Heinrich Ignaz Franz Biber von Bibern (1644 – 1704) escreveu esta peça em 1673. A obra, em oito pequenos movimentos, é um perfeito exemplo de música programática, ou seja, uma narrativa, descrição de cenas e de personagens estruturando um roteiro:
Primeiro movimento: Uma fanfarra conclamatória: um exército chega a uma vila e conclama seus moradores “À batalha!”. Durante o movimento, pode-se perceber tanto uma entusiasmada resposta afirmativa, quanto um breve momento de dúvida. Na partitura, pede-se que os intérpretes percutam col legno as laterais dos instrumentos para imitar os passos dos soldados.
Segundo movimento: Leva por subtítulo “A Torpe Sociedade Do Humor Comum”. Aqui, os mosqueteiros bêbados, cada um, entoa uma melodia diferente ao mesmo tempo. As oito canções, de várias partes da Europa, tecem uma colcha de retalhos politonal. As melodias têm início em compassos e pulsos diferentes. A intenção é promover ao máximo a defasagem entre as vozes, retratando o comportamento dissoluto desses mercenários.
Terceiro movimento: Elegantes estocadas de floretes, onde o pizzicato (quando a corda do instrumento é percutida pelos dedos em vez de friccionada pelo arco) seria o tilintar das lâminas numa educada e inofensiva disputa de esgrima entre cavalheiros (certamente não mais os mosqueteiros do movimento anterior).
Quarto movimento: Tem o título “A Marcha”. Aqui, o violino e o violone (baixo) imitam, respectivamente, um flautim e um tambor, combinação típica do campo de batalha. Biber dá instruções para que se ponha uma folha de papel entre as cordas do instrumento que faz o baixo, para imitar essa sonoridade.

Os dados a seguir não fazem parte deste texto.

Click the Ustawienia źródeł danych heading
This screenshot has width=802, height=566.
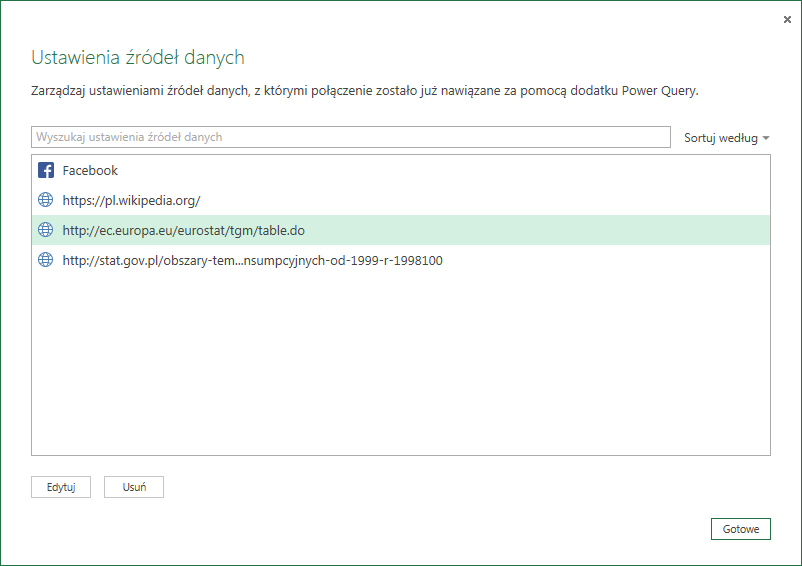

Quinto movimento: Único movimento ternário, com figuras pontuadas, produzindo a sensação do movimento de uma cavalgada. Aqui, pode-se re-encontrar os “galantes esgrimistas” em contraste com a dissoluta cacofonia do segundo movimento. Percebe-se também o contraste entre a rudeza do andamento da marcha (quarto movimento) e o elegante saltitar da cavalgada. Trata-se de dois grupos de indivíduos, duas classes sociais distintas: De um lado, nobres cavaleiros ou outros cidadãos de posse; de outro, a ralé das fileiras da infantaria a pé, formada pelos mercenários apátridas, rudes e pouco confiáveis, provavelmente complementada por camponeses sem outra opção.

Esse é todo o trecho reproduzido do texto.